Literatura brasileira,

Like a rolling stone

Narrados por um Bob Dylan onírico, sonetos de poeta paulista combinam capricho formal e língua solta

28out2022

Alguma coisa soa estranha no título do livro mais recente de Fabrício Corsaletti. Engenheiro fantasma? A primeira palavra faz pensar em cálculos numéricos, projetos, construções, a racionalidade de coisas assim. Mas “fantasma” tende a levar a mente em outra direção: o que é de existência duvidosa, visível até, mas infenso às limitações de tempo e espaço e, portanto, aos critérios da pura razão.

Por isso mesmo, é um título acertado para este livro, que alia estrutura cerrada e errância, sob o signo da duplicidade. Seus 56 sonetos, embora estritamente metrificados e rimados, conduzem em linguagem francamente coloquial o divagar narrativo de um sujeito que fala em primeira pessoa, ninguém menos do que Bob Dylan revelado em sonho ao nosso Autor, segundo diz o prólogo. E, em vez do Dylan nobelizado (que seria apenas um duplo do criador das canções que conhecemos — mas isso não é assunto no livro), esse sonhado é que teria escrito os poemas reunidos no volume assinado por Fabrício.

Confusão marota

Para acompanhar o que dizem os poemas basta topar o pacto da famosa suspensão da descrença, deixando-se levar pelas refrações de uma confusão marota. O verdadeiro autor de “Blowin’ in the Wind” mudara-se décadas antes para Buenos Aires (“eu vou cruzar a última fronteira” é um verso do primeiro poema), onde publicou 200 Sonnets, livro tornado cult entre os argentinos e do qual podemos agora ler alguns em português. E aqui outro parentesco roça o partido do livro. Desde o prólogo, e até no fato de haver um, o enquadramento tem um tanto de borgeano (ambiente portenho, sonho como disparador da narrativa, identidade cindida). Mas não a linguagem. Esta é puro Fabrício: capricho formal, imaginação de sobra e língua solta, combinados ao longo dos poemas, em versos como estes: “o cavalo de Borges reencarnado/ sobe as escadas da biblioteca/ um mendigo agarrado a uma boneca/ letreiros ricamente decorados// Palermo fica para o outro lado/ eles querem que um dia eu use beca/ na grade da sacada a capa seca/ o tempo sonha quando está parado”. Ou no certeiro soneto n. 10, que rima “jardim” com [Graham] “Greene”. Aliás, nessa arte contemporânea da poesia de forma fixa em português coloquial brasileiro não faltam rimas espertas, como mais estas duas: “não sei/ vocês”; “orixás/ jazz”).

________________________________________

EXERCÍCIO 1:
Converta em uma lista JSON de strings as entradas desde a linha que contém "You are a GUI" até o fim delas, com um item para cada linha e sem as linhas em branco. Deixe as imagens fora da resposta.
O texto e as entradas vêm de fontes distintas.

Entradas de apontamento de palavras e elementos
________________________________________

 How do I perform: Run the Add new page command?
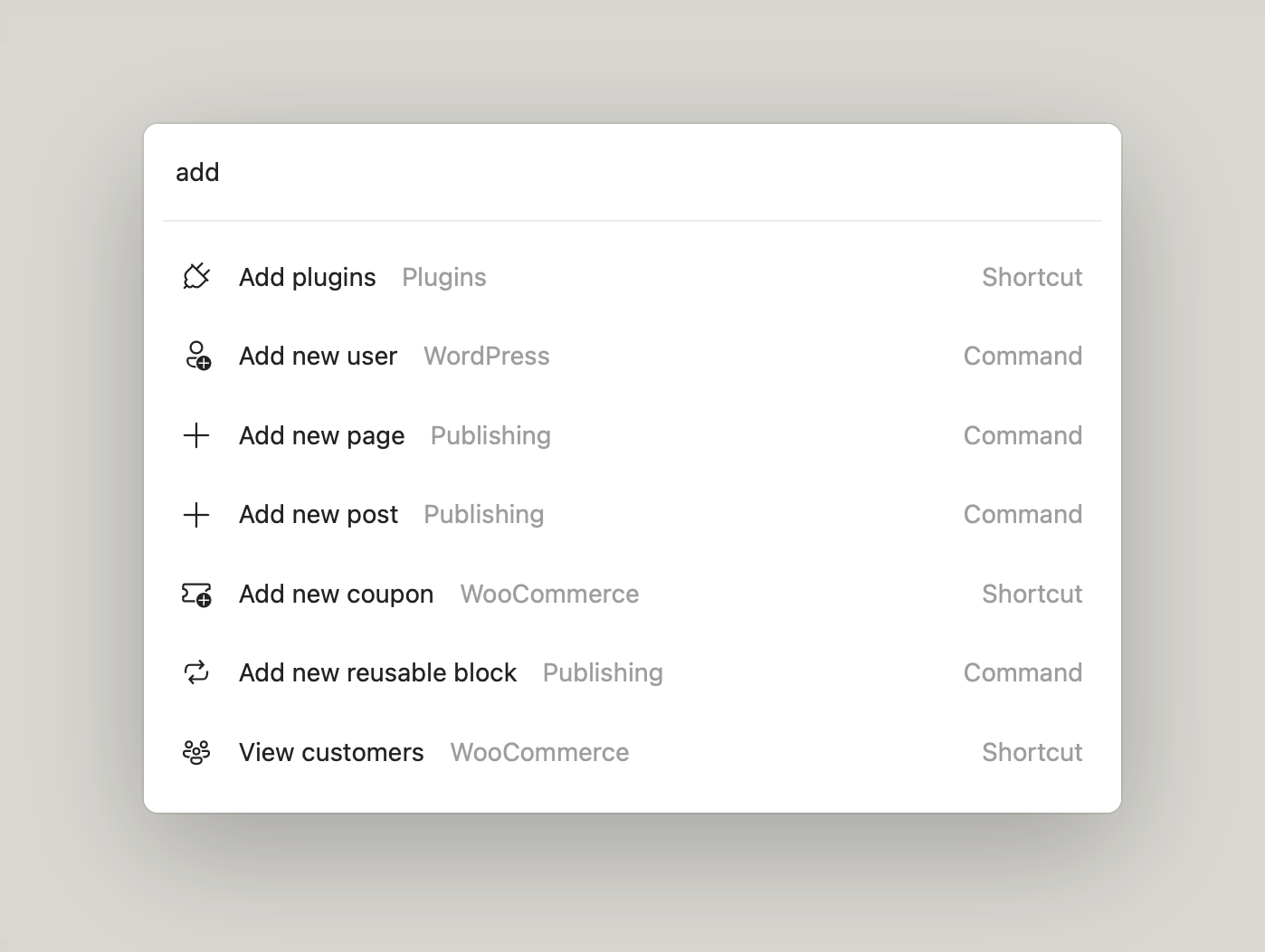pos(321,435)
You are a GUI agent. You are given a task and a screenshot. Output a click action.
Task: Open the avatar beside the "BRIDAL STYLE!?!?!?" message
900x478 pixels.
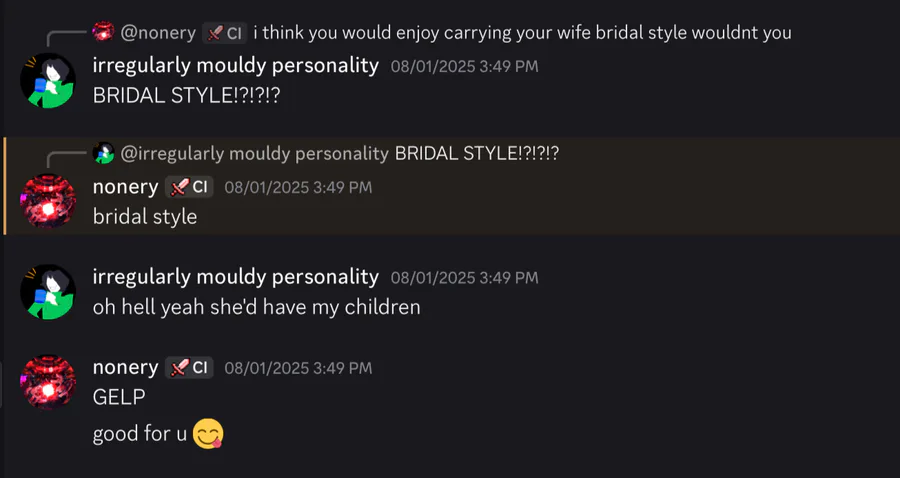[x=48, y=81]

________________________________________

EXERCÍCIO 2:
Quantos sonetos reúne o livro de que trata a resenha sobre Engenheiro fantasma?

RESPOSTA 1:
[
  "You are a GUI agent. You are given a task and a screenshot. Output a click action.",
  "Task: Open the avatar beside the \"BRIDAL STYLE!?!?!?\" message",
  "900x478 pixels.",
  "[x=48, y=81]"
]

RESPOSTA 2:
O livro reúne 56 sonetos.